The Ice Bucket Challenge has raised an estimated £60m for charities on both sides of the Atlantic in the two months it started spreading on social media.

The Ice Bucket Challenge: sucked in even former US president George Bush
The Ice Bucket Challenge: sucked in even former US president George Bush

It has been criticised as a "middle-class wet T-shirt competition for clicktivists", while those closer to the charities it supports have praised it for raising awareness of difficult issues.

But do social-media-driven campaigns such as this and its forebear the ‘no make-up selfie’ offer charities the opportunity for genuine long-term engagement with potential supporters?

No, says William MacAskill, founder of non-profit organisation Giving What We Can, which encourages people to donate 10 per cent of their earnings to charity

A key difficulty for charitable campaigns is funding cannibalism, related to what psychologists call ‘moral licensing'. Because people on average are limited in how much they are willing to donate to good causes, if someone donates to one organisation, they will likely donate less to other charities. One good deed often displaces another.

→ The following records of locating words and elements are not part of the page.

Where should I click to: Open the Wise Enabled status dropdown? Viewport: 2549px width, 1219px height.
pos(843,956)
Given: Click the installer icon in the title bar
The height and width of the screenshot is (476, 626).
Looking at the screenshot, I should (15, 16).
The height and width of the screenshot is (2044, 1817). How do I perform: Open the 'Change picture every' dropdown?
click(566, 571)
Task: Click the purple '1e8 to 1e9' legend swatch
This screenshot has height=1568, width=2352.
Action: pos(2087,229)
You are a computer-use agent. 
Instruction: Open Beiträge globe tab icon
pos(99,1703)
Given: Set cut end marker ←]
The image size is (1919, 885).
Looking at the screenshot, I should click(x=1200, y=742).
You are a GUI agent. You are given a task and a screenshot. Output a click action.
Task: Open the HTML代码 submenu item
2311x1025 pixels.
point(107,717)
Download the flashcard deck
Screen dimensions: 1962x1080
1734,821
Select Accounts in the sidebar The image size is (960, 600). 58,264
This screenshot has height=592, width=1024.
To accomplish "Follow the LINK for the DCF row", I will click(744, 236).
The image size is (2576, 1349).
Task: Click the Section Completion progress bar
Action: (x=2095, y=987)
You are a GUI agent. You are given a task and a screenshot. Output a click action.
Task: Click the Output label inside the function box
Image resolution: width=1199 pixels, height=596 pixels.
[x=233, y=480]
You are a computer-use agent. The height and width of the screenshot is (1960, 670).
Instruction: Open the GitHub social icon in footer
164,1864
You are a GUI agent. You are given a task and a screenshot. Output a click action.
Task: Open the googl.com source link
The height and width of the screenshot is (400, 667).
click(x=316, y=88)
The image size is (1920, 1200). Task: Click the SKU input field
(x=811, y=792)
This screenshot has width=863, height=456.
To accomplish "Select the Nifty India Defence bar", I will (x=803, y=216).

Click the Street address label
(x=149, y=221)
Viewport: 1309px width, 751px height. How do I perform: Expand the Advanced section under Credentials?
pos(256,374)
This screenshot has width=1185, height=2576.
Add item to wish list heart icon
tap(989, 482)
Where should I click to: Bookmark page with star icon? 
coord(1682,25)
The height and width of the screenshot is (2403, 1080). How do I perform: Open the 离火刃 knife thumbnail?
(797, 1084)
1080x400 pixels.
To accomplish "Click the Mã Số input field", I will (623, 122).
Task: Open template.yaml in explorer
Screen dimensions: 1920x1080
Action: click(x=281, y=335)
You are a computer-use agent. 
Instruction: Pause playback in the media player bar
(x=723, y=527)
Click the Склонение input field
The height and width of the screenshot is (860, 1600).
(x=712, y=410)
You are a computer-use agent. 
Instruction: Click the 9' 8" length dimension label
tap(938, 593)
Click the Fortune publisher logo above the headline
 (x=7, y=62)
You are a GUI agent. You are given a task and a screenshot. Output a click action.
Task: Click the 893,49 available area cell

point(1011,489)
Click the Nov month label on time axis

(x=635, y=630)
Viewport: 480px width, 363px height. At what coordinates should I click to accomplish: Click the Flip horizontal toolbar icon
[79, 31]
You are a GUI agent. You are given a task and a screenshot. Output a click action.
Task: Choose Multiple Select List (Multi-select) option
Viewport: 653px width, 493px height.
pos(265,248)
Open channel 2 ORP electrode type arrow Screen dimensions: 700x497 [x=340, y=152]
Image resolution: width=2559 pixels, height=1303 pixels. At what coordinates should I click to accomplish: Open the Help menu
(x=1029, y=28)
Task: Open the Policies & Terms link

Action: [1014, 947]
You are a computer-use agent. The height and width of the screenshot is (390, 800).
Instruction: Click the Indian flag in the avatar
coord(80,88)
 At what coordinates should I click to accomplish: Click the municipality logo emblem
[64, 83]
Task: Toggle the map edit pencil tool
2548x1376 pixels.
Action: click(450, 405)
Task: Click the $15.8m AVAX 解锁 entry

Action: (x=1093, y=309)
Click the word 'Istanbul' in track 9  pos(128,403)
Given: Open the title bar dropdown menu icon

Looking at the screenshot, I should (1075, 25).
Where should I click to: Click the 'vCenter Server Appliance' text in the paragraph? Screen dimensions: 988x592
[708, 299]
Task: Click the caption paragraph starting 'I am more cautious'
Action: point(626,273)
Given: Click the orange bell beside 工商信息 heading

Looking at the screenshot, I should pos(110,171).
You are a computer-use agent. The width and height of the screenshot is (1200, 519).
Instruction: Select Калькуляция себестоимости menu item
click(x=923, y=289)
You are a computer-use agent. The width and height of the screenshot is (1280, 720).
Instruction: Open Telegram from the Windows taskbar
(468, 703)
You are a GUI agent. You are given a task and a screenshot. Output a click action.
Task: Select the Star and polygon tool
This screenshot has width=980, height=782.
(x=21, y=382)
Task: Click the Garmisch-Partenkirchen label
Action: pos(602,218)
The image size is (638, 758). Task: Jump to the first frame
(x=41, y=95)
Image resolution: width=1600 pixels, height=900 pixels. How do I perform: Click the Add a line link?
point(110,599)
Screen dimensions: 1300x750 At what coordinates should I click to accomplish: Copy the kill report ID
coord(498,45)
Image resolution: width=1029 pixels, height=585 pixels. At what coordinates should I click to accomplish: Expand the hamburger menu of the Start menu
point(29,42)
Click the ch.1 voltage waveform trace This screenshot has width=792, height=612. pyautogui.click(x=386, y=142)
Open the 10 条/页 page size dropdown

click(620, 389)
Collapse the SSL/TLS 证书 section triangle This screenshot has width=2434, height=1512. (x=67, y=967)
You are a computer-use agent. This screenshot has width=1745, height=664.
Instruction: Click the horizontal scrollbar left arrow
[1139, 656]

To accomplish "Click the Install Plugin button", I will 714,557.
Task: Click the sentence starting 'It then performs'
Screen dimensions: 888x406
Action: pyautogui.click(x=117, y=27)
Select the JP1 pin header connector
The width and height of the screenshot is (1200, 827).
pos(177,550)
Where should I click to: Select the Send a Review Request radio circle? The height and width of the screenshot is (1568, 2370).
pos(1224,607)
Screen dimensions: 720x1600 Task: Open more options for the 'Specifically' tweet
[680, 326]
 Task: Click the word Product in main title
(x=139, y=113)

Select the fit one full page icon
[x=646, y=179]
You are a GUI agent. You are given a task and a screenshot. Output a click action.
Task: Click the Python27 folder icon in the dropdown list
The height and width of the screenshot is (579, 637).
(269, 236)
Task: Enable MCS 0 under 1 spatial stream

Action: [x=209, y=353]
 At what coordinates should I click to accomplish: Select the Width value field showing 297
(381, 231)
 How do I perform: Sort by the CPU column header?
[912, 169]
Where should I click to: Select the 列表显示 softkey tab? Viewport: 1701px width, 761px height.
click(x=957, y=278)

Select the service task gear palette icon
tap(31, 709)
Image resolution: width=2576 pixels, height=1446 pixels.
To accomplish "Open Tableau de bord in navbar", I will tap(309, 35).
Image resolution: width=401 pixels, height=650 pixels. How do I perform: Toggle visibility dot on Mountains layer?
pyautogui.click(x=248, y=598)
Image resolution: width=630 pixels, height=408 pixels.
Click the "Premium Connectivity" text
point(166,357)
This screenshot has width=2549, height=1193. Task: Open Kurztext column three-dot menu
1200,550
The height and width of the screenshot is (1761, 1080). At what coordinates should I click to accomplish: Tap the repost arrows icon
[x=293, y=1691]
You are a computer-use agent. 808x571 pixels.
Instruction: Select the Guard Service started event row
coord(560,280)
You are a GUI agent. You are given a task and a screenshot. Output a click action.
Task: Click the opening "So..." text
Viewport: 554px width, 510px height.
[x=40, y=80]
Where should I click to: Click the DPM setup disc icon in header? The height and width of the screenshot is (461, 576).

The ice bucket challenge looks particularly problematic in this regard: it provides the perfect conditions for the moral licensing effect to occur, by giving you a way to publicly demonstrate your charitable act, despite achieving little. It creates an environment designed for you to feel as good as possible about your actions, without regard for how much good those actions do.

This isn’t only a problem for the ice bucket challenge — fundraisers in general are engaged in an arms race, attempting to make the benefits to the donor as large as possible and the costs as small as possible. This should be a grave concern, because we risk spending more and more on marketing and ultimately shrinking the charitable pie. If we create an attitude where no-one will donate unless it comes with great rewards, then the charitable sector as a whole will be worse off.

Of course, it’s fine to pour a bucket of water over yourself, or to run a marathon, or go skydiving. But we need to connect these actions with significant behaviour change; otherwise we’ll create campaigns that are better and better at moving money around, but no better at all at getting people to give more.

Yes, says Stephen Pidgeon, fundraising consultant specialising in direct marketing and visiting professor of direct response fundraising at Plymouth University

What’s not to like about the Ice Bucket Challenge or the nomakeupselfie?  We fundraisers can get terribly po-faced about our craft.  These were a bit of fun and have raised a pile of money for some great causes. Brilliant.

I’m immensely proud of the level of sheer professionalism that British fundraising has achieved and I’m the first to be critical when people who don’t know the business, come up with schemes that ‘will transform charities’ incomes’.  But they never do. 

The Give More campaign last year promised to achieve half-a-million donation pledges and achieved just 3% of that.  There’s a new one this year, Giving Tuesday. Not a chance, without a massive spend.

But these social media driven campaigns are completely different.  They have a life of their own, no-one owns them and they’re joyous. Facebook is actually doing what it has promised for years but hasn’t delivered, funds to support charities. 

No doubt the gainsayers will say people who are not natural donors are making a gift but with no real commitment. But who cares, they are having a pile of fun, getting the warm glow of posting the donation online and various charities are benefitting.

Committing yourself to supporting a charity is something that builds through age and circumstance, and the earlier and the madder the engagement, the more likely that serious support for charities will develop later. That’s why Race for Life works so well, it’s probably securing legacy income for Cancer Research UK in 80 years from now.